Court Proceedings For 9/11 Defendants Restart Days Ahead Of Anniversary Of Attacks

The U.S. flag flies over the war crimes courtroom in Camp Justice at the U.S. Naval Base in Guantanamo Bay.

Pretrial hearings for Khalid Sheikh Muhammad, the alleged mastermind of the 9/11 terrorist attacks, and four other defendants are set to resume on September 7 at the U.S. military base at Guantanamo Bay, Cuba.

The pretrial hearings are resuming after a 17-month pause just as the United States prepares to mark the 20-year anniversary of the attacks that killed nearly 3,000 people and that were followed by the U.S.-led invasion of Afghanistan to hunt down the perpetrators.

Within months of the attacks, the United States rounded up hundreds of “enemy combatants" with suspected ties to Al-Qaeda. Today, 39 remain at the prison at Guantanamo Bay, including 12 whom Washington regards as dangerous figures of the terrorist network.

The military commissions system overseeing the alleged Al-Qaeda figures has lasted nearly a decade and proved to be problematic for multiple U.S. administrations. Only two convictions have resulted. The pretrial hearings scheduled for September 7 will be heard by a new judge, the eighth to preside.

The five defendants are charged with conspiracy, terrorism, and the murder of 2,976 people in the attacks, charges which can bring the death penalty.

But there is no certainty that a verdict will be handed down even by next year.

Muhammad's lawyer believes the hearings are timed to show that something is happening on the 20th anniversary of 9/11. David Nevin, who has been on the case since 2008, told the BBC the trials still are not even close to starting. He expects it will be "something in the order of 20 years for a complete resolution of the process."

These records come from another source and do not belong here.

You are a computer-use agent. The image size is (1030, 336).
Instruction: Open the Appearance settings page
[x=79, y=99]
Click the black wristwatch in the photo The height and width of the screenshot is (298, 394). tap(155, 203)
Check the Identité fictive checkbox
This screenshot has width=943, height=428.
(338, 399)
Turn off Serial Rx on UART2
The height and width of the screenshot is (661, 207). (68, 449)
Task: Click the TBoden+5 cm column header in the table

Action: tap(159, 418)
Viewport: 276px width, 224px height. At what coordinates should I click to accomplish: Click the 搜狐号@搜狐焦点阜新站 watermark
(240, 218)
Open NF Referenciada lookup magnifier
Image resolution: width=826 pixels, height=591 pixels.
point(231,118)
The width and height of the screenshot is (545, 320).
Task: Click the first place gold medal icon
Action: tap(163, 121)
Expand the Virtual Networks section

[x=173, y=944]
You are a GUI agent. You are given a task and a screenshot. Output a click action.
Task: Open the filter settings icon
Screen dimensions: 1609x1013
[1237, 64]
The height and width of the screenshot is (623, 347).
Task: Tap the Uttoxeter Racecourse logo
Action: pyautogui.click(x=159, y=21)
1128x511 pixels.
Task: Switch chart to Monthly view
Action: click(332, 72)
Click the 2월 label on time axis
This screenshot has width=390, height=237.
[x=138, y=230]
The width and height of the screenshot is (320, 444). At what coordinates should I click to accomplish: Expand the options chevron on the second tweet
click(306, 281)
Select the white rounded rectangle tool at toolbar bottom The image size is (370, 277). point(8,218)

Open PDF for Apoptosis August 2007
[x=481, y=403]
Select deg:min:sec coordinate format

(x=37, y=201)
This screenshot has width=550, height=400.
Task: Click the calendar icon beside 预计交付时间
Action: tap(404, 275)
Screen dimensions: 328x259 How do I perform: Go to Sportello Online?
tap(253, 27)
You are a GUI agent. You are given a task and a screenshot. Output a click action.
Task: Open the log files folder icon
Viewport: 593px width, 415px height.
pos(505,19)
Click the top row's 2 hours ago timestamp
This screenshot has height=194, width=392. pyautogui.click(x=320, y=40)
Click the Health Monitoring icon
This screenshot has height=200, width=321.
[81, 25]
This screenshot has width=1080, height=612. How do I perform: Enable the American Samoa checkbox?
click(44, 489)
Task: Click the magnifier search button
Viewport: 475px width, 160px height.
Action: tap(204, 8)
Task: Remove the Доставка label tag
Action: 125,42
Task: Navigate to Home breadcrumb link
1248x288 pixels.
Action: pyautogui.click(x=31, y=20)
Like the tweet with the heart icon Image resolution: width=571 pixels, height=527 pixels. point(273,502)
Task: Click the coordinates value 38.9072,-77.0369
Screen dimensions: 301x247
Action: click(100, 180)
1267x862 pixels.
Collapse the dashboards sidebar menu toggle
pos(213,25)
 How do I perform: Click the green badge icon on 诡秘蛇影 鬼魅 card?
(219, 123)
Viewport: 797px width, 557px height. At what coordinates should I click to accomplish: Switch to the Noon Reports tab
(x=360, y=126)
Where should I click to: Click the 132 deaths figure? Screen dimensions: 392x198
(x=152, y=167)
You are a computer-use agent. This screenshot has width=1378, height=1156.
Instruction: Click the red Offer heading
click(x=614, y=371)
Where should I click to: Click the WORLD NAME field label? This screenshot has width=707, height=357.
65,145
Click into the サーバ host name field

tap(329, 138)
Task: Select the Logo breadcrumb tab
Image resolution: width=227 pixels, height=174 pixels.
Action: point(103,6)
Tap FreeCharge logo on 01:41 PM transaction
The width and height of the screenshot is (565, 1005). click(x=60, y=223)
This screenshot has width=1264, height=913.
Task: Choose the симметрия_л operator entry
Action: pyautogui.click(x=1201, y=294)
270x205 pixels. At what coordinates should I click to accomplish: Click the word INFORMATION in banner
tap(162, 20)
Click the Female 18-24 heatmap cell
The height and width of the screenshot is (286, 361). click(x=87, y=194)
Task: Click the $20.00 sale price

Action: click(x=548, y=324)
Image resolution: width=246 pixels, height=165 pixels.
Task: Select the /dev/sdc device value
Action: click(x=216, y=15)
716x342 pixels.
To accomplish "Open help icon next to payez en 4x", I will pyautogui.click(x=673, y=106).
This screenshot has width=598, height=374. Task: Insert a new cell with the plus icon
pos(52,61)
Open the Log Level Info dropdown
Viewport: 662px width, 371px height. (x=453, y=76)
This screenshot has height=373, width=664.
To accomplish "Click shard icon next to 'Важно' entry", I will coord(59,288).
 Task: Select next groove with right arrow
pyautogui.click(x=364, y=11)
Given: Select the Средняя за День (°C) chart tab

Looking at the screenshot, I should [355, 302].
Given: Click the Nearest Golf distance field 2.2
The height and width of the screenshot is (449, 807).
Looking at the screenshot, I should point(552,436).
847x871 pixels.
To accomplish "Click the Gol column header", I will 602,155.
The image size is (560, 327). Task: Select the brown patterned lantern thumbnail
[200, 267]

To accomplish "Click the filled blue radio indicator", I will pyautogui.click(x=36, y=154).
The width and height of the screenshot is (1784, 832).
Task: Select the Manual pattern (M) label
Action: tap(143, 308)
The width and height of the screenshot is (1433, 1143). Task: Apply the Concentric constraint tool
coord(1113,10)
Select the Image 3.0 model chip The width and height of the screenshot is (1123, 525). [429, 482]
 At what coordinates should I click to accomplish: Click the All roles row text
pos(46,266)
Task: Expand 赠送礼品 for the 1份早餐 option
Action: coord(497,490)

Muhammad, known by the initials KSM and the most prominent among the five, is called the mastermind of 9/11. A Pakistani citizen raised in Kuwait, Muhammad, 56, is believed to have first proposed crashing jets into U.S. buildings to Al-Qaeda leader Osama bin Laden in 1996.

Muhammad is a graduate of a U.S. university who was working for the government of Qatar in the early 1990s when he began devising plots with his nephew, Ramzi Yousef, who detonated a bomb in New York's World Trade Center in 1993.

When Bin Laden approved the 9/11 plot, Muhammad was put in charge, according to the prosecution. He was captured in Pakistan in March 2003 and taken by the CIA to black sites in Afghanistan and then Poland for interrogation. He was subjected to waterboarding 183 times as well as other harsh interrogation methods before arriving at Guantanamo Bay in 2006.

He has claimed responsibility for not only for the 9/11 attack but also Al-Qaeda-linked bombings in Bali and Kenya, the failed 2001 "shoe-bomber" attempt to bring down a U.S. airliner, and the murder of U.S. journalist Daniel Pearl.

Under President Joe Biden, the five defendants’ pretrial hearings are resuming after a delay caused mainly by the COVID-19 pandemic.

Previous hearings have been mired in the defense's effort to demonstrate that the government's evidence is tainted by the torture that defendants underwent in CIA captivity.

They also have become bogged down over accusations that the government has withheld and falsified evidence, wiretapped defense attorneys, and violated their right to a fair trial.